[PROMPT] Nothing should differ. Repeat every record as written.

[Items listed in a dataset]
>>>>>
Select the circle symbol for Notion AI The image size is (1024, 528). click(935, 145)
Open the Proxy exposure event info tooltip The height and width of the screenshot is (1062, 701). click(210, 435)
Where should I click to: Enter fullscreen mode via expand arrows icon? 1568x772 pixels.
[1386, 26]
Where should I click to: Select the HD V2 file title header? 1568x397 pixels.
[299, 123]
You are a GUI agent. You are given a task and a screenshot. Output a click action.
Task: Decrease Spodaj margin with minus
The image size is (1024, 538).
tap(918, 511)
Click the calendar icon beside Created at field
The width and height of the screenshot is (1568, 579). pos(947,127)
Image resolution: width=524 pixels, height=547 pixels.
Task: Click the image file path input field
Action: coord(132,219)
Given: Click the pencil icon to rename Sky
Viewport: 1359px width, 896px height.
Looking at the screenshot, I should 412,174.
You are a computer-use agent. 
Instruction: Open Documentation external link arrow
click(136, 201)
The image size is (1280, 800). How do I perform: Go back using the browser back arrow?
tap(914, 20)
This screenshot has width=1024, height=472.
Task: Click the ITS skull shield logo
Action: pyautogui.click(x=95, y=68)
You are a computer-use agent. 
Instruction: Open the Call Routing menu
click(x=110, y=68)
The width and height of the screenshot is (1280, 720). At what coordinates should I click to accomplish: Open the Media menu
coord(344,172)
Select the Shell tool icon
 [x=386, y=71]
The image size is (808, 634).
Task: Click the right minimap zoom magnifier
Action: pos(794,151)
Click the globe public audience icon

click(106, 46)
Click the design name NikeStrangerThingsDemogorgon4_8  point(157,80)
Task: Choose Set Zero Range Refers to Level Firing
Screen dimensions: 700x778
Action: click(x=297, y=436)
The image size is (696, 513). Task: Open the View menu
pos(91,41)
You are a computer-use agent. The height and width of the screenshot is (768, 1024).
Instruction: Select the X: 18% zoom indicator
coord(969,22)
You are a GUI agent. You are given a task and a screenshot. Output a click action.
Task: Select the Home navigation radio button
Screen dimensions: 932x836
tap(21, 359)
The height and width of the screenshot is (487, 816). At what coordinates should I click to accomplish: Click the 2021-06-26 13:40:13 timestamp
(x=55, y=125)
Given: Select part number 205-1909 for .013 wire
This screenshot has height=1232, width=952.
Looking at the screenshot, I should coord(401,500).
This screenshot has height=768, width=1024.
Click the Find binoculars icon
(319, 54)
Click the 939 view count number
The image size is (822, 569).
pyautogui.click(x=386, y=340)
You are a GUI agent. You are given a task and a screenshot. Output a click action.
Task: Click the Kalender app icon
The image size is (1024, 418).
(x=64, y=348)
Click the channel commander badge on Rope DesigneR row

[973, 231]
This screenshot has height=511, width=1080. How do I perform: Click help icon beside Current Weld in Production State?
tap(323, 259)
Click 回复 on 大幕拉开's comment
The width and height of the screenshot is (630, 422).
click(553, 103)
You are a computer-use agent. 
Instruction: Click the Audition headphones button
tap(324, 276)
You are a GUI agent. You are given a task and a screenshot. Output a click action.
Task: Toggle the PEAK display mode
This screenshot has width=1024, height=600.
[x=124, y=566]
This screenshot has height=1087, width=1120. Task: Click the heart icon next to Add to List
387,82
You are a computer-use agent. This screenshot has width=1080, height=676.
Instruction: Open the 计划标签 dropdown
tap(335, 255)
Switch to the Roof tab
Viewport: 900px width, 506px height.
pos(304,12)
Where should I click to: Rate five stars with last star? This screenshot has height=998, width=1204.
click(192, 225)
<<<<<
[RESPONSE AREA]
Select the circle symbol for Notion AI The image size is (1024, 528). click(935, 145)
Open the Proxy exposure event info tooltip The height and width of the screenshot is (1062, 701). click(210, 435)
Where should I click to: Enter fullscreen mode via expand arrows icon? 1568x772 pixels.
[1386, 26]
Where should I click to: Select the HD V2 file title header? 1568x397 pixels.
[299, 123]
You are a GUI agent. You are given a task and a screenshot. Output a click action.
Task: Decrease Spodaj margin with minus
The image size is (1024, 538).
tap(918, 511)
Click the calendar icon beside Created at field
The width and height of the screenshot is (1568, 579). pos(947,127)
Image resolution: width=524 pixels, height=547 pixels.
Task: Click the image file path input field
Action: coord(132,219)
Given: Click the pencil icon to rename Sky
Viewport: 1359px width, 896px height.
Looking at the screenshot, I should 412,174.
You are a computer-use agent. 
Instruction: Open Documentation external link arrow
click(136, 201)
The image size is (1280, 800). How do I perform: Go back using the browser back arrow?
tap(914, 20)
This screenshot has width=1024, height=472.
Task: Click the ITS skull shield logo
Action: pyautogui.click(x=95, y=68)
You are a computer-use agent. 
Instruction: Open the Call Routing menu
click(x=110, y=68)
The width and height of the screenshot is (1280, 720). At what coordinates should I click to accomplish: Open the Media menu
coord(344,172)
Select the Shell tool icon
 [x=386, y=71]
The image size is (808, 634).
Task: Click the right minimap zoom magnifier
Action: pos(794,151)
Click the globe public audience icon

click(106, 46)
Click the design name NikeStrangerThingsDemogorgon4_8  point(157,80)
Task: Choose Set Zero Range Refers to Level Firing
Screen dimensions: 700x778
Action: click(x=297, y=436)
The image size is (696, 513). Task: Open the View menu
pos(91,41)
You are a computer-use agent. The height and width of the screenshot is (768, 1024).
Instruction: Select the X: 18% zoom indicator
coord(969,22)
You are a GUI agent. You are given a task and a screenshot. Output a click action.
Task: Select the Home navigation radio button
Screen dimensions: 932x836
tap(21, 359)
The height and width of the screenshot is (487, 816). At what coordinates should I click to accomplish: Click the 2021-06-26 13:40:13 timestamp
(x=55, y=125)
Given: Select part number 205-1909 for .013 wire
This screenshot has height=1232, width=952.
Looking at the screenshot, I should coord(401,500).
This screenshot has height=768, width=1024.
Click the Find binoculars icon
(319, 54)
Click the 939 view count number
The image size is (822, 569).
pyautogui.click(x=386, y=340)
You are a GUI agent. You are given a task and a screenshot. Output a click action.
Task: Click the Kalender app icon
The image size is (1024, 418).
(x=64, y=348)
Click the channel commander badge on Rope DesigneR row

[973, 231]
This screenshot has height=511, width=1080. How do I perform: Click help icon beside Current Weld in Production State?
tap(323, 259)
Click 回复 on 大幕拉开's comment
The width and height of the screenshot is (630, 422).
click(553, 103)
You are a computer-use agent. 
Instruction: Click the Audition headphones button
tap(324, 276)
You are a GUI agent. You are given a task and a screenshot. Output a click action.
Task: Toggle the PEAK display mode
This screenshot has width=1024, height=600.
[x=124, y=566]
This screenshot has height=1087, width=1120. Task: Click the heart icon next to Add to List
387,82
You are a computer-use agent. This screenshot has width=1080, height=676.
Instruction: Open the 计划标签 dropdown
tap(335, 255)
Switch to the Roof tab
Viewport: 900px width, 506px height.
pos(304,12)
Where should I click to: Rate five stars with last star? This screenshot has height=998, width=1204.
click(192, 225)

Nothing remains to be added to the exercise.